Last July, as chronicled in these pages (check the Archives section for August ’14) this writer had the pleasure of spending a weekend at the New Mexico Jazz Festival for a NEA Jazz Masters site visit on drummer Jack DeJohnette‘s Santa Fe residency. Jack’s visit culminated in a Saturday evening concert featuring his bracing trio, with Ravi Coltrane on saxophones and Matthew Garrison on bass. As many of you likely know Matt Garrison is the son of the late bassist Jimmy Garrison, of John Coltrane Quartet fame. A few hours prior to the evening concert I sat down on the exceedingly pleasant veranda of his Santa Fe hotel for a conversation with Garrison for a downbeat.com feature. Below is the complete Matt Garrison conversation, which ranged broadly from the DeJohnette and Ravi Coltrane connection to Matt’s bass guitar conception, to his burgeoning ShapeShifter Lab enterprise in Brooklyn.

Willard Jenkins: You have a long and deep history with Jack DeJohnette.

Matt Garrison
Matt Garrison: Absolutely. It started pretty much when I was born, or thereabouts. Jack knew my dad and they performed together on a few occasions. I grew up on the Upper West Side for a little bit and I think Jack was close by, he and his wife were good friends with my mother and my dad.

Eventually what happened, when my father died Jack basically said to my mother “if you ever need help with the kids, [he’d] be willing to help out.” After my dad died we moved to Italy for ten years – in ’77 (I was 7 years old). By the time I hit the age of 17 I actually was given the choice by the Italian government to become an Italian citizen. But in order to do that I would have had to do one year of military service. So I said ‘ya know what, I think it’s time to get the hell out of here…’ [laughs]. So we were trying to think of places to go and we called Jack up and said ‘Jack, remember that thing you said?’ And he said “cool.” So I had one more year of high school to finish and I finished it up in Woodstock and I lived with Jack’s family for a year and it was amazing.

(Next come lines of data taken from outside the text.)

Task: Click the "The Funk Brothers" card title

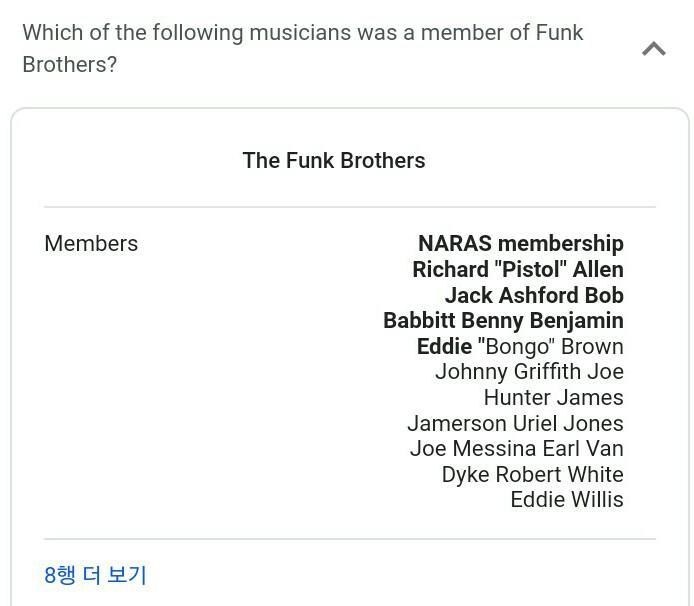Action: coord(334,160)
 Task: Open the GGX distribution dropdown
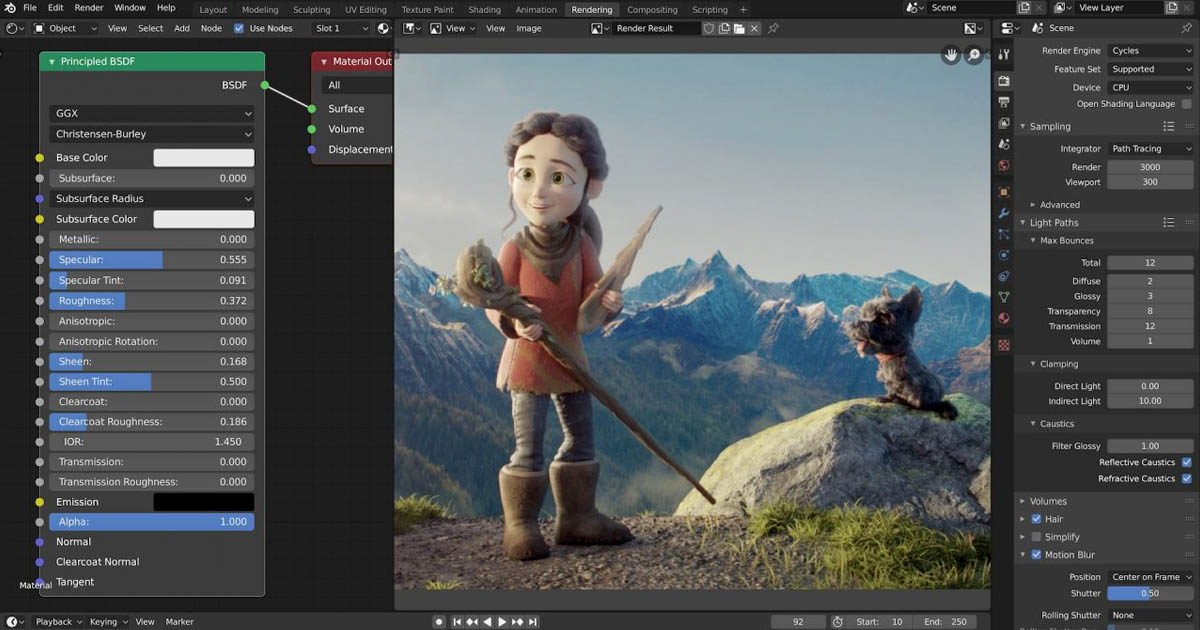coord(152,114)
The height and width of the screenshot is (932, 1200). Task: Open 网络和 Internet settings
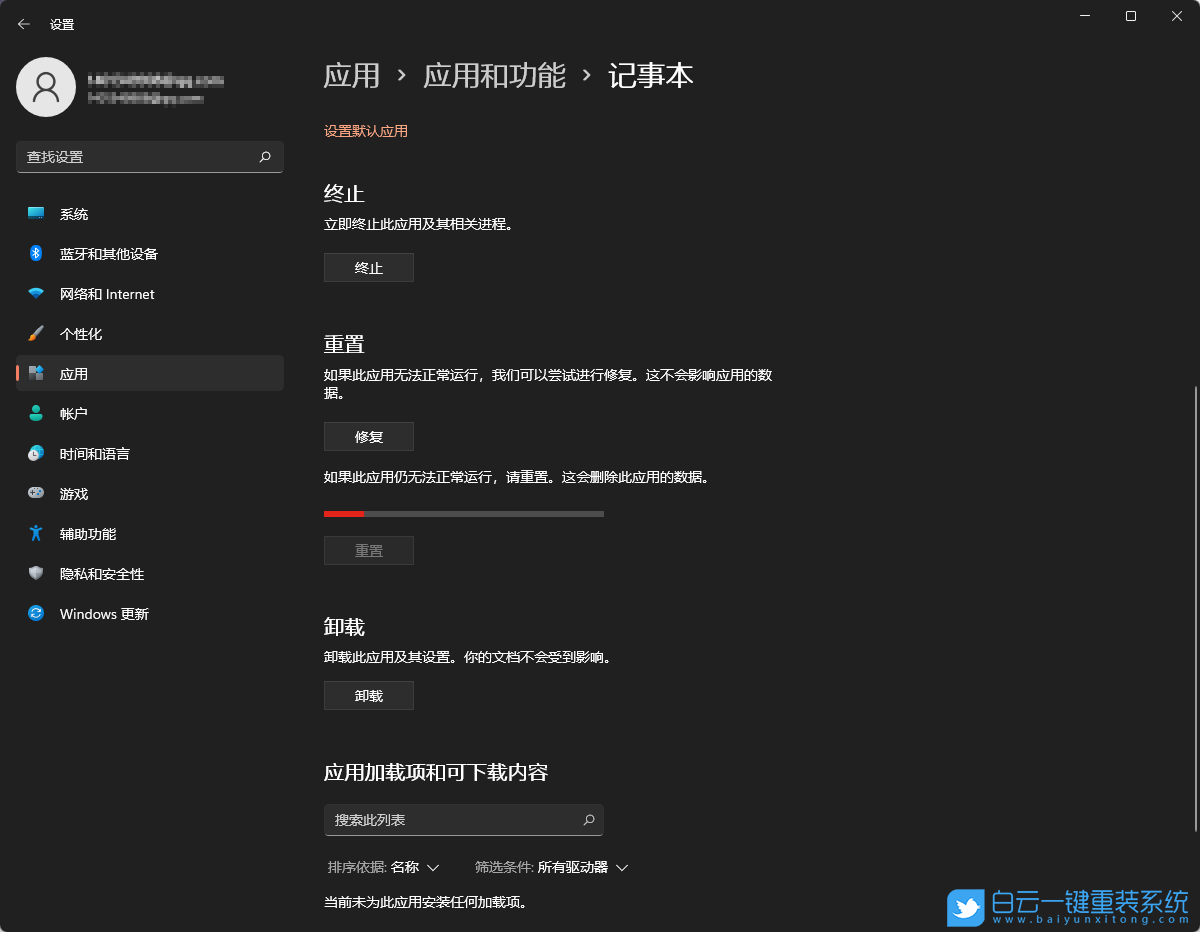(105, 293)
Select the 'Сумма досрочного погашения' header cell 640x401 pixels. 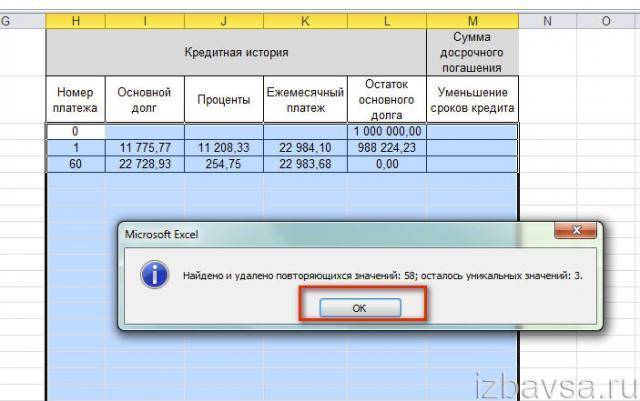[x=472, y=51]
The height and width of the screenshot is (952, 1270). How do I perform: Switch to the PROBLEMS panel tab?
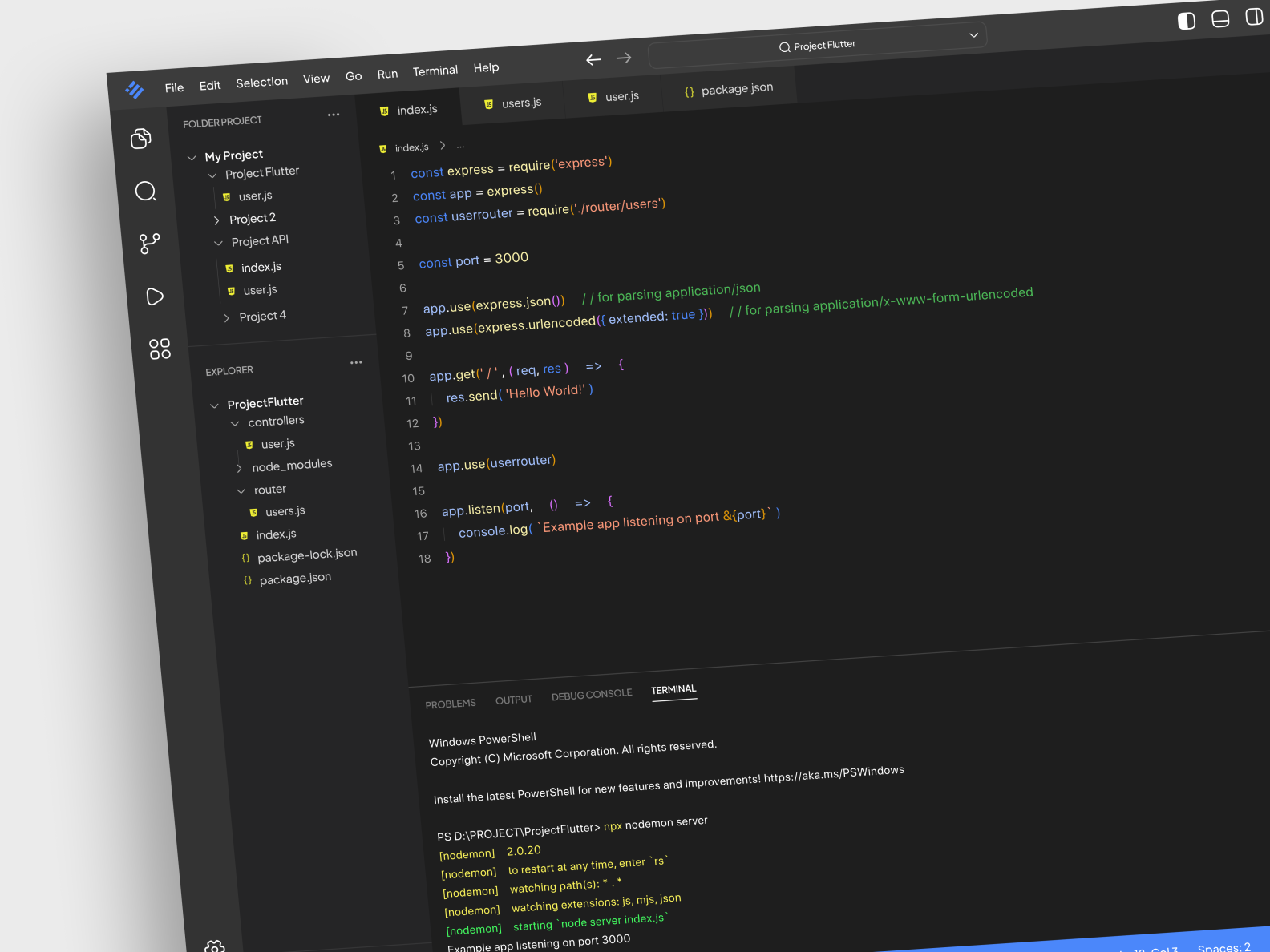[451, 704]
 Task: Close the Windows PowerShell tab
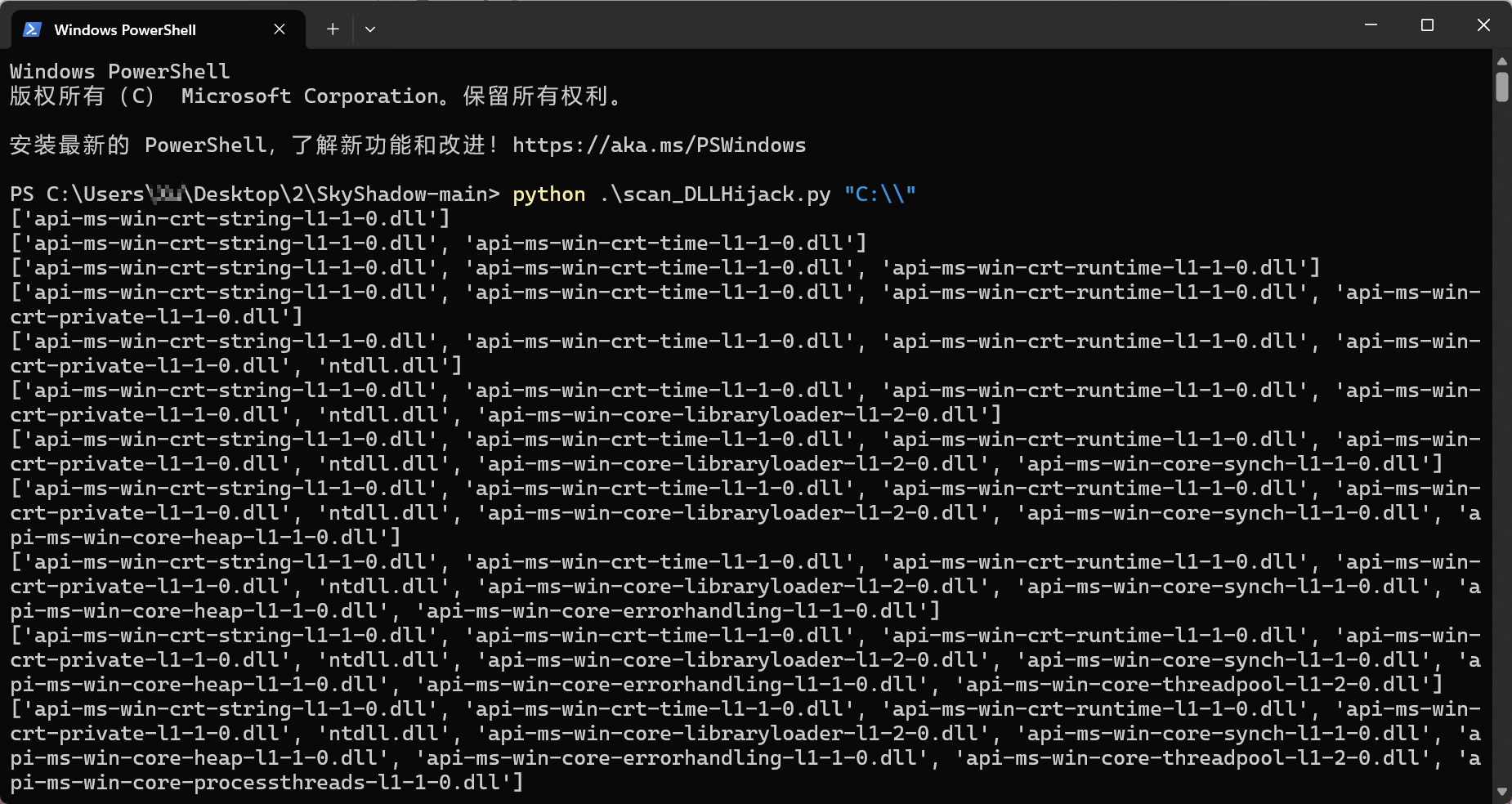pos(280,29)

As far as playing with Jack, is this the first tour that you’ve ever done with Jack?
Yeah. It started this year. We did this one event at the Brooklyn Museum, it was fantastic. Anytime I came to Jack’s house after I’d lived there – because I went to Berklee – but every time I came back to Jack’s place we would jam and he would show me some new stuff, he mostly played piano, but he’d play bass too and I’d try to play some drums and piano… it was amazing. That particular [’97 Brooklyn] event, he basically put it together and then he asked me and Ravi to come to his house and we spent two or three days just going through all this music, and that’s another one of the greatest moments of my life. First of all because I had never played with Ravi, so that was our first opportunity to play together.

Did you know Ravi before?
I think I had met him once before.

So the music that you played in Brooklyn that first time, how has it evolved to what it is now?
I guess now I can play it a little better [chuckles]. From what I can remember we played things like “Countdown”, “Giant Steps,” “ Central Park West,” “Spiral,” and some other really critical compositions of John’s. I think I was like 22 or something, so I knew how to play, I was somewhat versatile, but that was some hard shit to play! And at the time, speaking from my perspective as this has evolved, at the time I was playing more just bass function, meaning mostly playing roots and spelling out the chord changes, but I could also solo over the stuff which I guess was kind of important so that we had opportunities for soloing and going through the form and that kind of thing. It was a lot more basic from my perspective.

Now, over the years I’ve developed certain things where I play a lot of chordal information and I also play a lot of melodic information and the bass stuff, so I’m playing a quite specific role. We made a joke about this – Jack was like ‘hey man, you’re covering a lot of territory there, we don’t really need a piano player, sometimes we don’t need a melodic player… just don’t start asking me for more money.’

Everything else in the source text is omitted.